━━━ Source extract
So, in terms of quantifier notation, the set description of $\mathcal {G}(A) \mathcal {G}(B)$ will be the following:

\begin{align*} & \mathcal{G}(AB)\\ & =\mathcal{G}(A)\mathcal{G}(B)\\ & =\left\{ (u,v)\mid u=sx-ty,v=tx+sy,\texttt{gAineq}(x,y)\geq0,\texttt{gBineq}(s,t)\geq0\right\}. \qquad(1) \end{align*}

### Finding $\mathcal{G}(AB)$ explicitly

In $(1)$, we have $\mathcal{G}(AB)$ in a parametric form where we do not have $u,v$ explicitly, but it is expressed in terms of $x,y$. To figure out the explicit description of $\mathcal{G}(AB)$, we use quantifier elimination technique in Mathematica. First step is to observe that:

\begin{align*} & (u,v)\in\mathcal{G}(AB)\\ \Leftrightarrow & \exists_{x,y,s,t\in\mathbf{R}}\left(u=sx-ty,\;v=tx+sy,\;\texttt{gAineq}(x,y)\geq0,\;\texttt{gBineq}(s,t)\geq0\right). \end{align*}

We next write down this quantifier definition in Mathematica. (The rest of the code is self-contained, by only changing the defining inequalities for $A,B$ we can find $\mathcal{G}(AB)$ for any $A,B$.)
━━━━━━
━━━ Supplied data
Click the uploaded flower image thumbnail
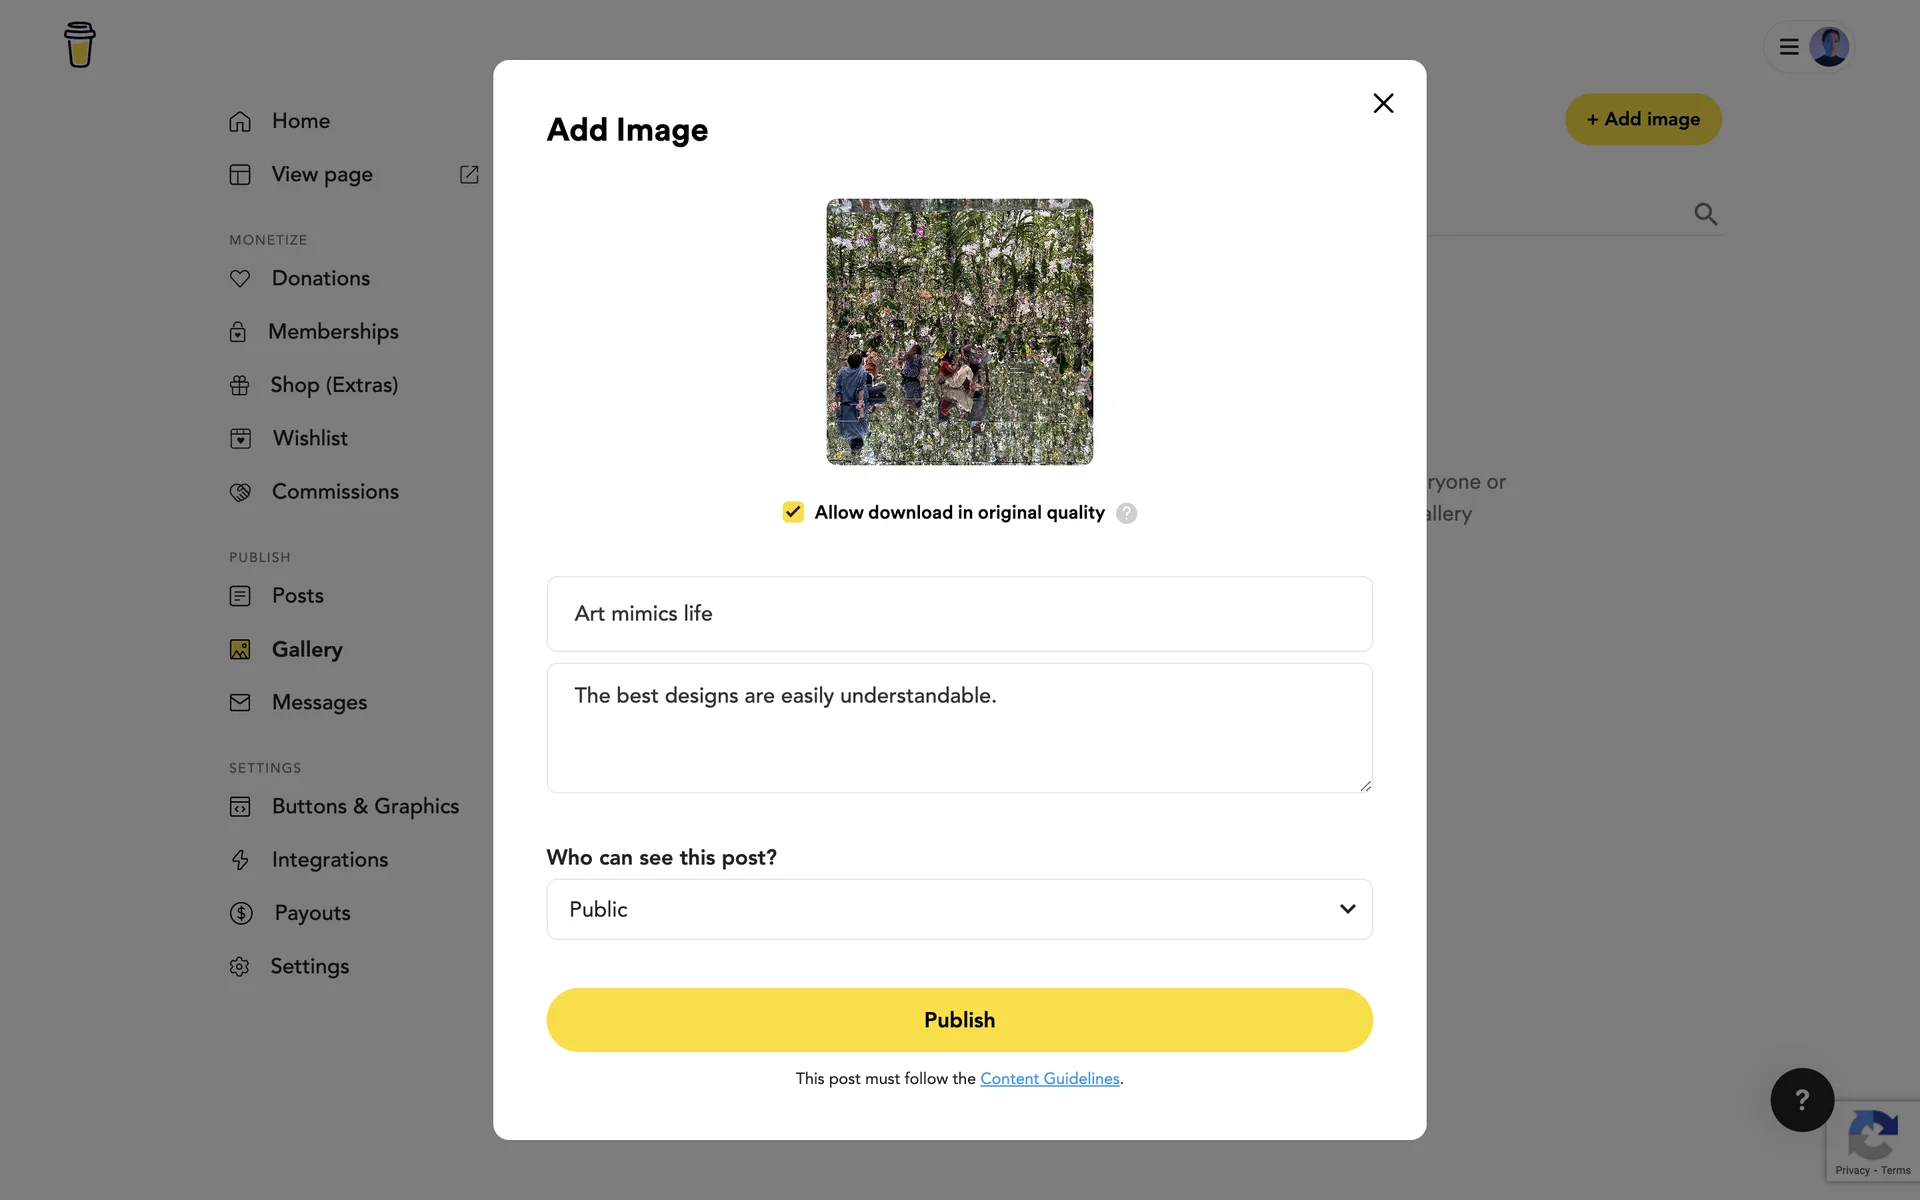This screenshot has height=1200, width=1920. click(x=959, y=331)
━━━━━━
Direction = Copy out everything from "In $(1)$, we" down to "for any $A,B$.)" in the passage on quantifier elimination, switching each "Mathematica" to "Maple".

Reply =
In $(1)$, we have $\mathcal{G}(AB)$ in a parametric form where we do not have $u,v$ explicitly, but it is expressed in terms of $x,y$. To figure out the explicit description of $\mathcal{G}(AB)$, we use quantifier elimination technique in Maple. First step is to observe that:

\begin{align*} & (u,v)\in\mathcal{G}(AB)\\ \Leftrightarrow & \exists_{x,y,s,t\in\mathbf{R}}\left(u=sx-ty,\;v=tx+sy,\;\texttt{gAineq}(x,y)\geq0,\;\texttt{gBineq}(s,t)\geq0\right). \end{align*}

We next write down this quantifier definition in Maple. (The rest of the code is self-contained, by only changing the defining inequalities for $A,B$ we can find $\mathcal{G}(AB)$ for any $A,B$.)